HOW TO COMPLETE THIS TASK
All that is needed is the listing, transcribed exactly and in full.

*** Opening of SUPPLIED DATA ***

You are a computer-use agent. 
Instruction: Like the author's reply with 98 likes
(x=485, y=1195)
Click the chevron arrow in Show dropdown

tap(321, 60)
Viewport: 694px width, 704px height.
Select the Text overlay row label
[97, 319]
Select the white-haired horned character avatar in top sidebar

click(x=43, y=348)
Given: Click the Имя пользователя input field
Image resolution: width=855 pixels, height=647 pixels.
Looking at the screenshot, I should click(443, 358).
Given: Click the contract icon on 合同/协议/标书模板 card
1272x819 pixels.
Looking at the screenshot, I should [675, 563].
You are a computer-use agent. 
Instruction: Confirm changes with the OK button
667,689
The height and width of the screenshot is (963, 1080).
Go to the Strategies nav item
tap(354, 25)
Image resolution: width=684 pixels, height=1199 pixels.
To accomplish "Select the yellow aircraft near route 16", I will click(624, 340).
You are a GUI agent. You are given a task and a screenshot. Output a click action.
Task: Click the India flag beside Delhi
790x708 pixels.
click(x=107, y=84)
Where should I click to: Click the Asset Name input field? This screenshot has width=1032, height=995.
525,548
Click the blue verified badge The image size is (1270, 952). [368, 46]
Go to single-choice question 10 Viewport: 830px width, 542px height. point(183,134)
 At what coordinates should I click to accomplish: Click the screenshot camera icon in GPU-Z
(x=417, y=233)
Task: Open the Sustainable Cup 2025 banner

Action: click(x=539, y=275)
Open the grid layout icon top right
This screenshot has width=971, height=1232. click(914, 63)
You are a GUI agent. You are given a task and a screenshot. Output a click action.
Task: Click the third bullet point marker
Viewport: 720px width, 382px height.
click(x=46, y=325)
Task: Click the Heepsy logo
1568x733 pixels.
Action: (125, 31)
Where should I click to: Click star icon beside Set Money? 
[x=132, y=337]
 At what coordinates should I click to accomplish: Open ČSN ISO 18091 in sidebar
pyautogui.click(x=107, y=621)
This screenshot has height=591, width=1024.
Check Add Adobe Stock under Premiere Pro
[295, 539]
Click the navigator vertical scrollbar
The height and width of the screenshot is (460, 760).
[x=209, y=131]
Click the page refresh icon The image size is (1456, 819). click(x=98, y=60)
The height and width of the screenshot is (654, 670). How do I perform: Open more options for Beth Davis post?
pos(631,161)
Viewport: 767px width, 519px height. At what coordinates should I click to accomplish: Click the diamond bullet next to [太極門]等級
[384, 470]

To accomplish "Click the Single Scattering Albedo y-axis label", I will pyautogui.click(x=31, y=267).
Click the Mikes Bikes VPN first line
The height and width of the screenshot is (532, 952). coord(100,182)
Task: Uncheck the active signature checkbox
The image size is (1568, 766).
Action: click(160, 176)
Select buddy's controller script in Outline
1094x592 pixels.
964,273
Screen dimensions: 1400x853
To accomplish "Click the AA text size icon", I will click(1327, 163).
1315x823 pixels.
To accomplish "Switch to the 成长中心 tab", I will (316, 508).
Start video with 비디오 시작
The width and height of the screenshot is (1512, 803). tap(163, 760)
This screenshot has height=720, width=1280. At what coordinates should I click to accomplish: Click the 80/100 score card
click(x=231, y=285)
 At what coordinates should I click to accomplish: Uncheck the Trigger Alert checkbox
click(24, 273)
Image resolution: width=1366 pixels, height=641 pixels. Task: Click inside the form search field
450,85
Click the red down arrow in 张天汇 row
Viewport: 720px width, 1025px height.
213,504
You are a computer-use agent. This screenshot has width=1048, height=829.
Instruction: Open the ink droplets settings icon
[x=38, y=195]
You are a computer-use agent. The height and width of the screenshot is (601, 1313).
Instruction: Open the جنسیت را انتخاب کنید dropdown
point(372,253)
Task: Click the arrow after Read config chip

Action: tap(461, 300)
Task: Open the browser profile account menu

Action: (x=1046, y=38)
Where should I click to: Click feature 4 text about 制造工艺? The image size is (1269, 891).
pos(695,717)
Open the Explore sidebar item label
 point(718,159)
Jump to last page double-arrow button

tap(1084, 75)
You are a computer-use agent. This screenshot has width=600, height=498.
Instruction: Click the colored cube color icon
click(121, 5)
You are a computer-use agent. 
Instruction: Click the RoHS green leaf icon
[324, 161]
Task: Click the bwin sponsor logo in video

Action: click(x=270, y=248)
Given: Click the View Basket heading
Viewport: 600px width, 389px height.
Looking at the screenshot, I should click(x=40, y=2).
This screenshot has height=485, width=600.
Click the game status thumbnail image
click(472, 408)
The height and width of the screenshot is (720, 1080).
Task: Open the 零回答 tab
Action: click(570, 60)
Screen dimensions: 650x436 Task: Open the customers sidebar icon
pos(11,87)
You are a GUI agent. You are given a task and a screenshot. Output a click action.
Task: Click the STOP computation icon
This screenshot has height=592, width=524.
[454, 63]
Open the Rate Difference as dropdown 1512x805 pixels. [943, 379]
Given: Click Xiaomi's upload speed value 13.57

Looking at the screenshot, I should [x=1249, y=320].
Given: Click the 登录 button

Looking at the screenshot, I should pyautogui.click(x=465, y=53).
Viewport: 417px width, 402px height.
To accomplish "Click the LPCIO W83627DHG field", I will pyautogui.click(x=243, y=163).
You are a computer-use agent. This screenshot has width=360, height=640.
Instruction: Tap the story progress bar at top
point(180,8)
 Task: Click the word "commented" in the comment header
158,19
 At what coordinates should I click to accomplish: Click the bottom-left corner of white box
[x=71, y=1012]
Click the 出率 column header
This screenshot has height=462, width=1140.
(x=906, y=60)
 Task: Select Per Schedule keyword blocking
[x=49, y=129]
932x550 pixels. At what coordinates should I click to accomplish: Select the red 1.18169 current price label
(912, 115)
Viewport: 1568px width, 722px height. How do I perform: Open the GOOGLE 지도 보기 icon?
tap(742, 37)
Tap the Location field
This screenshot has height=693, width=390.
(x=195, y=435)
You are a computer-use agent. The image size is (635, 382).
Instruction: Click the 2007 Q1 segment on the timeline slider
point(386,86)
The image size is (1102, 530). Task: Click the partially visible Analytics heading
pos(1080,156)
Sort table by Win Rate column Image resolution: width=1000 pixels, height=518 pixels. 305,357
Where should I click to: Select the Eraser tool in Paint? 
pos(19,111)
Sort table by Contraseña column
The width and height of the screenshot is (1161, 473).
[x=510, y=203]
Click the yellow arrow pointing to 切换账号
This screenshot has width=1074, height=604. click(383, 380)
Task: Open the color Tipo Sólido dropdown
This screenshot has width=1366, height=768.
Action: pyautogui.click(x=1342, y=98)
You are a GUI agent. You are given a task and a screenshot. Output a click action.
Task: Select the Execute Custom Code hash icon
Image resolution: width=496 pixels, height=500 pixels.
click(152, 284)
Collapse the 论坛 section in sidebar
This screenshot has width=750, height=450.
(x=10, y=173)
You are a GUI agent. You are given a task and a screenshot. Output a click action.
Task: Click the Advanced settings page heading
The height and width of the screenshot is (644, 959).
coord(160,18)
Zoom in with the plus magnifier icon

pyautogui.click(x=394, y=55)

*** Close of SUPPLIED DATA ***

ANSWER TO THE PROBLEM
You are a computer-use agent. 
Instruction: Like the author's reply with 98 likes
(x=485, y=1195)
Click the chevron arrow in Show dropdown

tap(321, 60)
Viewport: 694px width, 704px height.
Select the Text overlay row label
[97, 319]
Select the white-haired horned character avatar in top sidebar

click(x=43, y=348)
Given: Click the Имя пользователя input field
Image resolution: width=855 pixels, height=647 pixels.
Looking at the screenshot, I should click(443, 358).
Given: Click the contract icon on 合同/协议/标书模板 card
1272x819 pixels.
Looking at the screenshot, I should [675, 563].
You are a computer-use agent. 
Instruction: Confirm changes with the OK button
667,689
The height and width of the screenshot is (963, 1080).
Go to the Strategies nav item
tap(354, 25)
Image resolution: width=684 pixels, height=1199 pixels.
To accomplish "Select the yellow aircraft near route 16", I will click(624, 340).
You are a GUI agent. You are given a task and a screenshot. Output a click action.
Task: Click the India flag beside Delhi
790x708 pixels.
click(x=107, y=84)
Where should I click to: Click the Asset Name input field? This screenshot has width=1032, height=995.
525,548
Click the blue verified badge The image size is (1270, 952). [368, 46]
Go to single-choice question 10 Viewport: 830px width, 542px height. point(183,134)
 At what coordinates should I click to accomplish: Click the screenshot camera icon in GPU-Z
(x=417, y=233)
Task: Open the Sustainable Cup 2025 banner

Action: click(x=539, y=275)
Open the grid layout icon top right
This screenshot has width=971, height=1232. click(914, 63)
You are a GUI agent. You are given a task and a screenshot. Output a click action.
Task: Click the third bullet point marker
Viewport: 720px width, 382px height.
click(x=46, y=325)
Task: Click the Heepsy logo
1568x733 pixels.
Action: (125, 31)
Where should I click to: Click star icon beside Set Money? 
[x=132, y=337]
 At what coordinates should I click to accomplish: Open ČSN ISO 18091 in sidebar
pyautogui.click(x=107, y=621)
This screenshot has height=591, width=1024.
Check Add Adobe Stock under Premiere Pro
[295, 539]
Click the navigator vertical scrollbar
The height and width of the screenshot is (460, 760).
[x=209, y=131]
Click the page refresh icon The image size is (1456, 819). click(x=98, y=60)
The height and width of the screenshot is (654, 670). How do I perform: Open more options for Beth Davis post?
pos(631,161)
Viewport: 767px width, 519px height. At what coordinates should I click to accomplish: Click the diamond bullet next to [太極門]等級
[384, 470]

To accomplish "Click the Single Scattering Albedo y-axis label", I will pyautogui.click(x=31, y=267).
Click the Mikes Bikes VPN first line
The height and width of the screenshot is (532, 952). coord(100,182)
Task: Uncheck the active signature checkbox
The image size is (1568, 766).
Action: click(160, 176)
Select buddy's controller script in Outline
1094x592 pixels.
964,273
Screen dimensions: 1400x853
To accomplish "Click the AA text size icon", I will click(1327, 163).
1315x823 pixels.
To accomplish "Switch to the 成长中心 tab", I will (316, 508).
Start video with 비디오 시작
The width and height of the screenshot is (1512, 803). tap(163, 760)
This screenshot has height=720, width=1280. At what coordinates should I click to accomplish: Click the 80/100 score card
click(x=231, y=285)
 At what coordinates should I click to accomplish: Uncheck the Trigger Alert checkbox
click(24, 273)
Image resolution: width=1366 pixels, height=641 pixels. Task: Click inside the form search field
450,85
Click the red down arrow in 张天汇 row
Viewport: 720px width, 1025px height.
213,504
You are a computer-use agent. This screenshot has width=1048, height=829.
Instruction: Open the ink droplets settings icon
[x=38, y=195]
You are a computer-use agent. The height and width of the screenshot is (601, 1313).
Instruction: Open the جنسیت را انتخاب کنید dropdown
point(372,253)
Task: Click the arrow after Read config chip

Action: tap(461, 300)
Task: Open the browser profile account menu

Action: (x=1046, y=38)
Where should I click to: Click feature 4 text about 制造工艺? The image size is (1269, 891).
pos(695,717)
Open the Explore sidebar item label
 point(718,159)
Jump to last page double-arrow button

tap(1084, 75)
You are a computer-use agent. This screenshot has width=600, height=498.
Instruction: Click the colored cube color icon
click(121, 5)
You are a computer-use agent. 
Instruction: Click the RoHS green leaf icon
[324, 161]
Task: Click the bwin sponsor logo in video

Action: click(x=270, y=248)
Given: Click the View Basket heading
Viewport: 600px width, 389px height.
Looking at the screenshot, I should click(x=40, y=2).
This screenshot has height=485, width=600.
Click the game status thumbnail image
click(472, 408)
The height and width of the screenshot is (720, 1080).
Task: Open the 零回答 tab
Action: click(570, 60)
Screen dimensions: 650x436 Task: Open the customers sidebar icon
pos(11,87)
You are a GUI agent. You are given a task and a screenshot. Output a click action.
Task: Click the STOP computation icon
This screenshot has height=592, width=524.
[454, 63]
Open the Rate Difference as dropdown 1512x805 pixels. [943, 379]
Given: Click Xiaomi's upload speed value 13.57

Looking at the screenshot, I should [x=1249, y=320].
Given: Click the 登录 button

Looking at the screenshot, I should pyautogui.click(x=465, y=53).
Viewport: 417px width, 402px height.
To accomplish "Click the LPCIO W83627DHG field", I will pyautogui.click(x=243, y=163).
You are a computer-use agent. This screenshot has width=360, height=640.
Instruction: Tap the story progress bar at top
point(180,8)
 Task: Click the word "commented" in the comment header
158,19
 At what coordinates should I click to accomplish: Click the bottom-left corner of white box
[x=71, y=1012]
Click the 出率 column header
This screenshot has height=462, width=1140.
(x=906, y=60)
 Task: Select Per Schedule keyword blocking
[x=49, y=129]
932x550 pixels. At what coordinates should I click to accomplish: Select the red 1.18169 current price label
(912, 115)
Viewport: 1568px width, 722px height. How do I perform: Open the GOOGLE 지도 보기 icon?
tap(742, 37)
Tap the Location field
This screenshot has height=693, width=390.
(x=195, y=435)
You are a computer-use agent. The image size is (635, 382).
Instruction: Click the 2007 Q1 segment on the timeline slider
point(386,86)
The image size is (1102, 530). Task: Click the partially visible Analytics heading
pos(1080,156)
Sort table by Win Rate column Image resolution: width=1000 pixels, height=518 pixels. 305,357
Where should I click to: Select the Eraser tool in Paint? 
pos(19,111)
Sort table by Contraseña column
The width and height of the screenshot is (1161, 473).
[x=510, y=203]
Click the yellow arrow pointing to 切换账号
This screenshot has width=1074, height=604. click(383, 380)
Task: Open the color Tipo Sólido dropdown
This screenshot has width=1366, height=768.
Action: pyautogui.click(x=1342, y=98)
You are a GUI agent. You are given a task and a screenshot. Output a click action.
Task: Select the Execute Custom Code hash icon
Image resolution: width=496 pixels, height=500 pixels.
click(152, 284)
Collapse the 论坛 section in sidebar
This screenshot has width=750, height=450.
(x=10, y=173)
You are a GUI agent. You are given a task and a screenshot. Output a click action.
Task: Click the Advanced settings page heading
The height and width of the screenshot is (644, 959).
coord(160,18)
Zoom in with the plus magnifier icon

pyautogui.click(x=394, y=55)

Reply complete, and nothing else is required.